The rest of the day went pretty smoothly. I checked on my friend who is taking sick leave and deciding what to do. I worry that she might be depressed over the situation, since she pretty much relies on her daughters for her support and they're both out of town. I think she'll be okay, but it is not a pleasant way to end a career.

My last paycheck has come (and gone!) so now this is for real. I will be setting up my pension benefits to coordinate with my 55th birthday and the wheels are in motion for our savings/investments to tide us over until my first check arrives. Scary.

Thursday, September 1, 2011

9/1 News

Well, count another one out. I heard yesterday that a long-time colleague who had been in guidance and returned suddenly to the classroom because of budget cuts left. In the long run it will be good for her because the whole situation was so stressful, but it was not a good way to go out.

In the morning paper, the Extra section had a round-up of facts about each school district in the region. Besides the basics, like names of superintendents and tax rates, there was a blurb about each district. The information was obviously provided by the districts in an attempt to convince residents and potential residents that in spite of the budget cuts, they were soldiering on and offering great things. There were two interesting things about it.

1. Many of the facts were wrong. It listed my husband's school district as starting classes next Thursday, when in fact they started this past Monday.

2. Many of the districts featured the same canned programs and tried to spin negatives into positives. The reading program touted by many places as a plus was the same reading program that my experienced colleagues were frustrated by when they were forced to use it in place of the methods and materials they had had success with for years.

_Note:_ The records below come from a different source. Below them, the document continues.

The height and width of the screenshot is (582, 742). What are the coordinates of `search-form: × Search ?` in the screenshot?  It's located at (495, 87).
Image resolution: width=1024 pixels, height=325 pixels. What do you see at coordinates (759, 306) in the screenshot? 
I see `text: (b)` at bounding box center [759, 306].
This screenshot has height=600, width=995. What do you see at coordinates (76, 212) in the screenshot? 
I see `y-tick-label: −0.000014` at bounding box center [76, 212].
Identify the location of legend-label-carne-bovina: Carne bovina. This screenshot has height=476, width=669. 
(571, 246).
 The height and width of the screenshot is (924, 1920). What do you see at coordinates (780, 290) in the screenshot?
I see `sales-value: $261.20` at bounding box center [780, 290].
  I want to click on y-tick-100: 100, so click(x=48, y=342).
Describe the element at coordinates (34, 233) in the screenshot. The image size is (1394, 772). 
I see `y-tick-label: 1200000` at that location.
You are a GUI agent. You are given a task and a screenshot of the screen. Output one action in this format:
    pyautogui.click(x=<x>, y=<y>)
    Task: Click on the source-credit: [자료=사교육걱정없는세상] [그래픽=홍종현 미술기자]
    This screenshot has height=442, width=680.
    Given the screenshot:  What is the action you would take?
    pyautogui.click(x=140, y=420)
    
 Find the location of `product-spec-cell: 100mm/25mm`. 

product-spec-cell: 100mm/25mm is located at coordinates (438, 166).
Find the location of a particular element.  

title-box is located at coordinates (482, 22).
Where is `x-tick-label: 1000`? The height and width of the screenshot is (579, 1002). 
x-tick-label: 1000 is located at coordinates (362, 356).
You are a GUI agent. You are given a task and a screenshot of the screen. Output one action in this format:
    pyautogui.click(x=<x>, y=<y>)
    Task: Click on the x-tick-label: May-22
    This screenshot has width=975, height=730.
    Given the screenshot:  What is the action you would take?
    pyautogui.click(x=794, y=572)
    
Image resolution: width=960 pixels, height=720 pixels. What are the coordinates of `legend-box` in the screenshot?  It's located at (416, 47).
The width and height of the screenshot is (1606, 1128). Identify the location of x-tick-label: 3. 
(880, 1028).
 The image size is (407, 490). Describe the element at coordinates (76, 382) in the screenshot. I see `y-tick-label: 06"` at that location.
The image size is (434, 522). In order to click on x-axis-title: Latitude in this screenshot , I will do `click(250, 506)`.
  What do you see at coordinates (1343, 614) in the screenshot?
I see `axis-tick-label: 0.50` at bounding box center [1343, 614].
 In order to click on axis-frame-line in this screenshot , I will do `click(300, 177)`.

It seems that the upper administrations in the area attend meetings or are part of a network, and when one district tries something you can bet it will show up in most of the other districts in the area before too long. My husband and I use to laugh at the dinner table at this phenomenon. My district would try something for a few years, then by the time we were dropping it, his district would begin to implement the same thing. Or vice versa. Always looking for the magic bullet.

I never understood in my 26 years of teaching and multiple years of preparation why no one trusted teachers' instincts to use the unique blend of personalities and needs of students every year to make things work. That's when things worked the best: when no one watched over my shoulder and I could use my personality to make my students want to work for me. During those times, my lessons might not have fit the required structure that was the latest miracle cure, but I have run into 40-year-olds who still remember lessons and classes that really clicked. But what do I know?

So instead of helping students unravel the mysteries of language acquisition, which is what we'd be doing this first week, I'll be planting shrubs, helping my mom take a bath, making lunch for my cousin and scanning some pictures for her. And that's okay.

Lunch will be an experiment of a polenta bake. Dinner: grilled salmon with the chipotle sauce and baked potato salad.